Un collectif réunissant des élus, des experts en cybersécurité et des acteurs du secteur publie, dans les colonnes du Monde – Politique, une tribune pour dénoncer le retard pris par la France dans la protection de ses données face à l’essor des attaques numériques. Selon les signataires, la généralisation des outils d’intelligence artificielle permet désormais à des acteurs malveillants de lancer des offensives simultanées et quotidiennes contre des centaines de cibles, mettant en péril non seulement la sécurité des citoyens, mais aussi la souveraineté nationale.

Ce qu'il faut retenir

  • Une tribune publiée dans Le Monde – Politique, signée par des élus, des experts et des professionnels de la cybersécurité, dénonce le retard stratégique de la France en matière de protection des données.
  • Les auteurs soulignent que l’intelligence artificielle rend les attaques numériques plus fréquentes et plus massives, pouvant cibler des centaines de victimes simultanément.
  • La sécurité des données est présentée comme une condition de la cohésion nationale et de la souveraineté du pays, selon les signataires.

Dans leur tribune, les auteurs rappellent que les cybermenaces ne cessent de se multiplier et de se sophistiquer. Les attaques par rançongiciels, les fuites de données sensibles ou encore les campagnes de désinformation menées via des outils automatisés deviennent monnaie courante. « Nous assistons à une militarisation du numérique », explique l’un des signataires, député à l’Assemblée nationale. « Chaque jour, des milliers de tentatives d’intrusion sont recensées, mais les moyens mis en œuvre par l’État restent insuffisants pour y faire face » précise-t-il.

Parmi les signataires figurent des personnalités issues de différents horizons politiques, ainsi que des spécialistes de la cybersécurité comme Guillaume Poupard, ancien directeur général de l’Agence nationale de la sécurité des systèmes d’information (ANSSI). « La France doit impérativement accélérer la mise en place d’une stratégie globale de protection des données », a-t-il déclaré. Il met en garde contre le risque de dépendance technologique vis-à-vis de puissances étrangères, notamment lorsque les infrastructures critiques dépendent de solutions logicielles ou matérielles non souveraines.

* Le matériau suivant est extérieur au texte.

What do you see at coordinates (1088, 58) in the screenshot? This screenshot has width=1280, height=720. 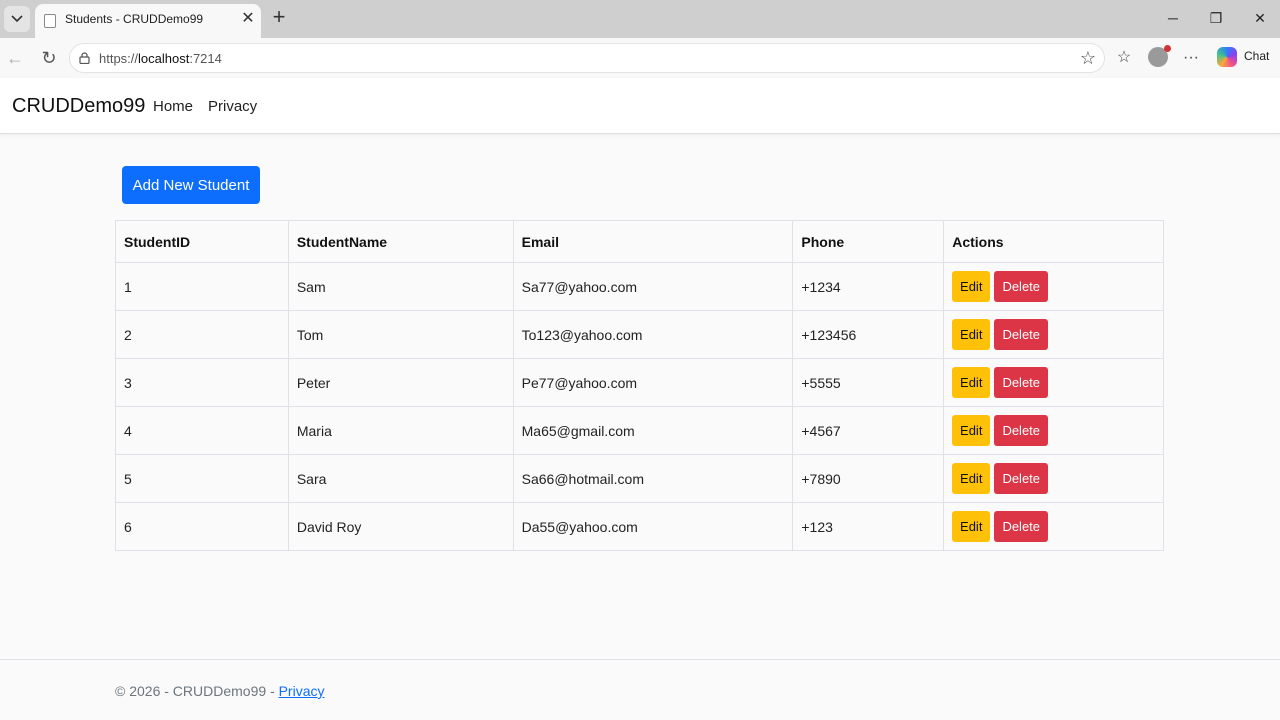 I see `favorite-star-icon: ☆` at bounding box center [1088, 58].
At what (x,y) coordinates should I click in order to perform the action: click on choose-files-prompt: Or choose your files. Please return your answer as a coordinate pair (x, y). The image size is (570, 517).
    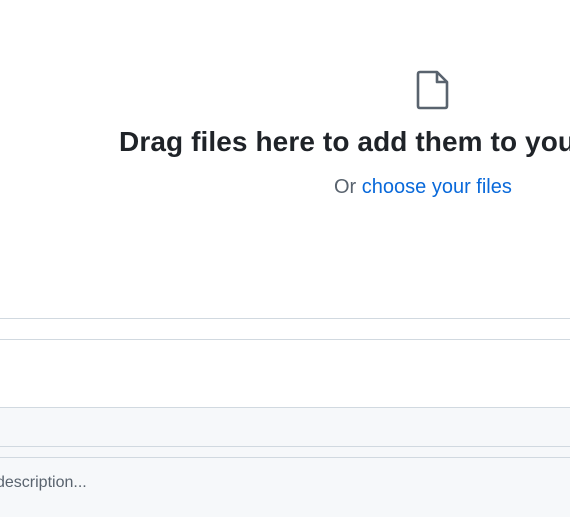
    Looking at the image, I should click on (423, 188).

« Protéger nos données n’est pas seulement une question de sécurité individuelle, mais une condition sine qua non pour préserver notre cohésion nationale et notre souveraineté. Sans une réponse forte et coordonnée, la France s’expose à des risques majeurs, tant sur le plan économique que géopolitique. »
Collectif d’élus et d’experts, tribune publiée dans Le Monde – Politique

Les auteurs de la tribune pointent du doigt un manque de coordination entre les différents acteurs publics et privés. « On observe une fragmentation des efforts, déplore un autre signataire, maire d’une grande ville française. Certaines collectivités locales disposent de moyens, d’autres non, et l’État peine à fédérer une réponse unifiée ». Ils appellent à la création d’une agence nationale dédiée à la résilience numérique, dotée de moyens humains et financiers à la hauteur des enjeux.

Et maintenant ?

Si cette tribune alerte sur l’urgence d’agir, les prochaines étapes dépendront des réactions des pouvoirs publics. Une proposition de loi visant à renforcer la cybersécurité pourrait être examinée à l’Assemblée nationale d’ici la fin de l’année 2026, selon des sources proches du dossier. Par ailleurs, le gouvernement doit rendre publique sa nouvelle stratégie nationale pour la cybersécurité, dont la publication est attendue d’ici le premier trimestre 2027. Reste à voir si ces mesures suffiront à combler le retard accumulé.

Cette prise de position intervient alors que l’Union européenne renforce son cadre réglementaire avec l’entrée en vigueur progressive du règlement européen sur la cybersécurité (NIS 2), qui impose des obligations strictes aux États membres. La France, qui a déjà été pointée du doigt pour son manque de préparation dans certains rapports européens, pourrait se voir contrainte d’accélérer sa mise en conformité sous peine de sanctions.

Le débat dépasse désormais le cadre technique pour toucher à des enjeux de souveraineté et de confiance dans les institutions. Comme le rappelle un expert en intelligence économique, « dans un monde où les données sont le nouvel or noir, la capacité à les protéger détermine en grande partie la puissance d’un État ». Une réflexion qui devrait, selon les signataires, s’imposer comme une priorité nationale.

Les signataires évoquent notamment les attaques par rançongiciels, les fuites de données sensibles et les campagnes de désinformation automatisées rendues possibles par l’intelligence artificielle. Ils soulignent que ces attaques peuvent cibler des centaines de victimes simultanément, augmentant leur impact et leur dangerosité.